I'm out of ideas', the part that is bothering me is when e is odd and then the recursive call is in the remainder function. I dont know how to transfer that in a while loop? any tips or suggestions:
This is what i have so far:
int powmod2(int x, int e, int m) {
int i = x;
int xsqrm = ((x * x) % m);
while (e != 0){
if (e%2 == 0) {
x = xsqrm;
e = (e/2);
xsqrm = ((x * x) % m);
}
else {
i = x;
x = xsqrm;
e = (e - 1)/2;
xsqrm = ((x * x) % m);
}
}
e = 1;
return (i*e)%m;
}
The even version is straightforward because the code has been written tail recursively so the call to (powmod2 xsqrm (/ e 2) m) can be expressed iteratively by replacing e with half of e and x with its square modulo m:
int powmod2(int x, int e, int m) { /* version for when e is a power of 2 */
while ((e /= 2) != 0)
x = (x * x) % m;
return x;
}
However the odd version has not been written tail recursively. One approach is to create a helper method that uses an accumulator. This helper method can then be written tail recursively for both even and odd exponent. You can then transform that into an iteration.

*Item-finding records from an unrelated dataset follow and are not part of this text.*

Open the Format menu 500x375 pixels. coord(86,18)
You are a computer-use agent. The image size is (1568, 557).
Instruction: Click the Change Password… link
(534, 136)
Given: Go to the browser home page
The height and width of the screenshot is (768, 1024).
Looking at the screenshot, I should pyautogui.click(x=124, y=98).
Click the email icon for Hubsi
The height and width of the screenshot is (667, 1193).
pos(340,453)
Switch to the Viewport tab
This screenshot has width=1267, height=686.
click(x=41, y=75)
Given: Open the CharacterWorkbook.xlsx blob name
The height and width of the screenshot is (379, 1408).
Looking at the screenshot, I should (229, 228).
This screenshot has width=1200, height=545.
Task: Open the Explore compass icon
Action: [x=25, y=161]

You are having trouble doing the conversion because the original scheme code is not tail recursive. Try to add extra parameters to powmod2 so that you do not need to do the multiplication by remainder in the odd case after calling the recursive function.
To illustrate, its hard to loopify the following function
int fac(n){
if(n == 0) {
return 1;
}else{
return n * fac(n-1)
}
}
But it is easy to loopify the version with an accumulation parameter
int fac(n, res){
if(n == 0) {
return res;
}else{
return fac(n-1, res*n)
}
}
int real_fac(n){ return fac(n, 1); }
Perhaps if you were to run the algorithm with some values to see how the result is calculated, it can help you figure out how to convert it. Let's see a single run for x=5, e=5 and m=7:
1. x=5, e=5, m=7
xsqrm=4
e:odd => res = 5*...%7
2. x=4, e=2, m=7
xsqrm=2
e:even => res = ...%7
3. x=2, e=1, m=7
xsqrm=4
e:odd => res = 2*...%7
4. x=4, e=0, m=7
e==0 => res = 1
res = 5*2%7=3
At step 1, we get a partial calculation for the result: it is 5 times the result of next step mod 7. At step 2, since it is even the result is the same as the result of the next step. At step 3, we've got something similar to step 1. The result we'll feed upstairs is calculated by multiplying next result by 2 (mod 7 again). And at termination, we've got our result to feed upstairs: 1. Now, as we go up, we just know how to calculate res: 2*1%7 for step 3, 2 for step 2, and 2*5%7 for step 1.
One way to implement it is to use a stack. At every partial result, if the exponent is odd, we can push the multiplication factor to the stack, and once we terminate, we can just multiply them all. This is the naive/cheating method for conversion.
There is a more efficient way that you should be able to see when you look at the steps above. Also other answers about converting everything to tail recursive is a very good hint.
The easiest way is to reason what is the original function trying to compute? This is the value of x to the power e module m. If you express e in binary, you can get e = e0 * 1 + e1 * 2 + e2 * 4 + e3 * 8 + ..., where en is either 0 or 1. And x^n = x * e0 + x ^ 2 * e1 + x ^ 4 * e2 + x ^ 8 * e3 + ....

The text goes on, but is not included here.